WORK REQUEST:
Copy out the data from the line containing "Describe the element at coordinates (80, 238)" through the line containing "chart-title: 2014 COMP all is", reproducing every line verbatim and including both end lines.

*** SUPPLIED RECORDS ***

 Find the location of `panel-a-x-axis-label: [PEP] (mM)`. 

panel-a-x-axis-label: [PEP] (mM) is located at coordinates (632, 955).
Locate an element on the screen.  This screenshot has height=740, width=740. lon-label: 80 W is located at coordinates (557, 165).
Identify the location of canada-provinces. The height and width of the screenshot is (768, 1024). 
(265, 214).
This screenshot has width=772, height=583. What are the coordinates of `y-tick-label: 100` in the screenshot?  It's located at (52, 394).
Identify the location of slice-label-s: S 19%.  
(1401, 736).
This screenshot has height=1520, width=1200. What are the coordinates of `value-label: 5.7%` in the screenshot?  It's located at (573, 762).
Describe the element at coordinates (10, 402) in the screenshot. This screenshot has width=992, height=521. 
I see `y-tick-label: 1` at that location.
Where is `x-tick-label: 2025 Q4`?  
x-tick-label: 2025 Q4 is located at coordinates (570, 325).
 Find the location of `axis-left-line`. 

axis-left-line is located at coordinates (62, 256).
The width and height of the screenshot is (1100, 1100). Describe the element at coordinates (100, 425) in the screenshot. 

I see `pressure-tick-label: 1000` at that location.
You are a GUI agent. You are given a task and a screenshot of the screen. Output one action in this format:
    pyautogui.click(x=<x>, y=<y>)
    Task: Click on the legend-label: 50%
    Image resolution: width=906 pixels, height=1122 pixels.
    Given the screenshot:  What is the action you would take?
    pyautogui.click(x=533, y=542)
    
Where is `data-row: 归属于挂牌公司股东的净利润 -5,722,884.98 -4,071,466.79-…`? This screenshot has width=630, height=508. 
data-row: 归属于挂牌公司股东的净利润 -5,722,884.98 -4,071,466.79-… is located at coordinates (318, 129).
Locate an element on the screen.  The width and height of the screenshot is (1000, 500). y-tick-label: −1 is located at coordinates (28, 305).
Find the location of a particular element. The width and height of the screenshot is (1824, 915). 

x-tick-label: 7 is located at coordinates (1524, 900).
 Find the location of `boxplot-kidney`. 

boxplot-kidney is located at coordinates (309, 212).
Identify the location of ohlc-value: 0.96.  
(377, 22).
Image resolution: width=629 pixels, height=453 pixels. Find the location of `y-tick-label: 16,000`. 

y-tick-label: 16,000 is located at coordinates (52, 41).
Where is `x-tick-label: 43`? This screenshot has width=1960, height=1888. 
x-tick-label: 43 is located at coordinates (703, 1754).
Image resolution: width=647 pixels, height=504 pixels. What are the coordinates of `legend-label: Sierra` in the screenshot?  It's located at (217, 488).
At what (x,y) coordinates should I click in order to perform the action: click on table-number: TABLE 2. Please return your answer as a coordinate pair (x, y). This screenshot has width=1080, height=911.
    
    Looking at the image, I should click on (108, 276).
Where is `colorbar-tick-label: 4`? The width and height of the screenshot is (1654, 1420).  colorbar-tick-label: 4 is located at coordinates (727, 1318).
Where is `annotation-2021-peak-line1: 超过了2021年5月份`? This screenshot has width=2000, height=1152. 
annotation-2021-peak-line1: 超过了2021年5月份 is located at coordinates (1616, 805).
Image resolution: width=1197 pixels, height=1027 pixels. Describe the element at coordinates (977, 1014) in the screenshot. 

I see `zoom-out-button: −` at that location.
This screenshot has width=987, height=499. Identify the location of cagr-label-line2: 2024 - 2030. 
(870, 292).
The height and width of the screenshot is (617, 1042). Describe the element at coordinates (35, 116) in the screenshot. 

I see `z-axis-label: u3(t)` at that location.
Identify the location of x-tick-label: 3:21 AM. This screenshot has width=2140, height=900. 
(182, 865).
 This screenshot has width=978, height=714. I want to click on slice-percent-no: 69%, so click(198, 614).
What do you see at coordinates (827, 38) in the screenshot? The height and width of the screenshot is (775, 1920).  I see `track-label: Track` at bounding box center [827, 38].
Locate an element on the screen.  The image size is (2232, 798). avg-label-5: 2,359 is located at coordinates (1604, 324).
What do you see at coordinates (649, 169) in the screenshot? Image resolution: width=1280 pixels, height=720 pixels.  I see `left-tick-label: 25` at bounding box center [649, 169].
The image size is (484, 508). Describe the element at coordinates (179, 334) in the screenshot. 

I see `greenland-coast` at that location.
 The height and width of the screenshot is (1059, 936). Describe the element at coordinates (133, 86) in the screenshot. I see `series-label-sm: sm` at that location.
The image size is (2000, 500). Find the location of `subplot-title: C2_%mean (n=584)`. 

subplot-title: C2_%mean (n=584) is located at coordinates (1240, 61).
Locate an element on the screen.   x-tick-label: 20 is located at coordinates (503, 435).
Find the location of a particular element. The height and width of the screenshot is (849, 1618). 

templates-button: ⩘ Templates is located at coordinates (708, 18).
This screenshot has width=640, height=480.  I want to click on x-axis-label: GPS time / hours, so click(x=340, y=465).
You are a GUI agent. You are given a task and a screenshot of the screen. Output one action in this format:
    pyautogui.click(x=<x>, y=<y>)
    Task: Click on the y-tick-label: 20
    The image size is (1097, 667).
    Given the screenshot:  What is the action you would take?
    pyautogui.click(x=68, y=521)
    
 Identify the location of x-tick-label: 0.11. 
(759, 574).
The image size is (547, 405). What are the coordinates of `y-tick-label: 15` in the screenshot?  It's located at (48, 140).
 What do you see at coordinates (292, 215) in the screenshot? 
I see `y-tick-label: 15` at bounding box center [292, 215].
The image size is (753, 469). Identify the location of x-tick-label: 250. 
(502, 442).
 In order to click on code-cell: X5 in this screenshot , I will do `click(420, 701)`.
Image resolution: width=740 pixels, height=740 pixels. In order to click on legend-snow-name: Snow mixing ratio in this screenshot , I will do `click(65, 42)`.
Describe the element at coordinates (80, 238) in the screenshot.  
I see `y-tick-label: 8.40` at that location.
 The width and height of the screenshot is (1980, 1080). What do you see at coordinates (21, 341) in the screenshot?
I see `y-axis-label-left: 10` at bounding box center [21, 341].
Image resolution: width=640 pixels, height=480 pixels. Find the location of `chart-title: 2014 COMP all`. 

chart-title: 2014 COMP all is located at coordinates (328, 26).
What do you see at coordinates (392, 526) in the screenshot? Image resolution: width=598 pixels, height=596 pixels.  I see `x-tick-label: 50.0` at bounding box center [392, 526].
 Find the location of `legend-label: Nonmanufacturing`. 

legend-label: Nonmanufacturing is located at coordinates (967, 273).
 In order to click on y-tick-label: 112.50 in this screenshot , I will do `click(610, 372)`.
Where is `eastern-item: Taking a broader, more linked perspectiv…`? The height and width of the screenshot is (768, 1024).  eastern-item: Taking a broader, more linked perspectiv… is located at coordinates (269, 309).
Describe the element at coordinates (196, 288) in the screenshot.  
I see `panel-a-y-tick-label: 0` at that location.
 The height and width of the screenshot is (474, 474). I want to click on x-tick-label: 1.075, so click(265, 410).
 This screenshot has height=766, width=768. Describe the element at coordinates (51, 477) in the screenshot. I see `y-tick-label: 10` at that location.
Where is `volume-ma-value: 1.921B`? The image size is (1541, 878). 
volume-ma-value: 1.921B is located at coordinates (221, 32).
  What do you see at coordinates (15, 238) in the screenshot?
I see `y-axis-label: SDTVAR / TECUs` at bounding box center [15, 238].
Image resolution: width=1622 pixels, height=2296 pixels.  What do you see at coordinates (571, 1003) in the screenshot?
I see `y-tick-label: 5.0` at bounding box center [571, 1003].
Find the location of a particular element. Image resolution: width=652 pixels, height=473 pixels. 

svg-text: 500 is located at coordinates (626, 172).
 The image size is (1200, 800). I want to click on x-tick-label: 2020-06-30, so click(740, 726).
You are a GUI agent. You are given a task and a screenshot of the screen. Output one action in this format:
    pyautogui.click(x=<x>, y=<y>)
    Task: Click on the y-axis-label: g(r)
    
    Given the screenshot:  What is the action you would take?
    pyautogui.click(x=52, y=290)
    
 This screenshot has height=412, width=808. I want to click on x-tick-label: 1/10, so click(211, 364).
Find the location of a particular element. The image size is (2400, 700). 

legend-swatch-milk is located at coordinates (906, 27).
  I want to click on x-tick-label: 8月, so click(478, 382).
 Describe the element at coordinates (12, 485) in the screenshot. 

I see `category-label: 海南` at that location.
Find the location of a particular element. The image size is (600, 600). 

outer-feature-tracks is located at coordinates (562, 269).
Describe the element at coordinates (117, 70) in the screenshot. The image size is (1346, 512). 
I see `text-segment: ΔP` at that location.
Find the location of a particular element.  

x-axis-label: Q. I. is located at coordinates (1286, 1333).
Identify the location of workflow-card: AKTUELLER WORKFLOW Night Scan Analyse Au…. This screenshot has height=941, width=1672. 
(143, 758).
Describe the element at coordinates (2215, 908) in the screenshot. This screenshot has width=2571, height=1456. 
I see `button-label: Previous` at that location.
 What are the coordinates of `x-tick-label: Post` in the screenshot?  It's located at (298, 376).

***

TASK RESULT:
Describe the element at coordinates (80, 238) in the screenshot.  
I see `y-tick-label: 8.40` at that location.
 The width and height of the screenshot is (1980, 1080). What do you see at coordinates (21, 341) in the screenshot?
I see `y-axis-label-left: 10` at bounding box center [21, 341].
Image resolution: width=640 pixels, height=480 pixels. Find the location of `chart-title: 2014 COMP all`. 

chart-title: 2014 COMP all is located at coordinates (328, 26).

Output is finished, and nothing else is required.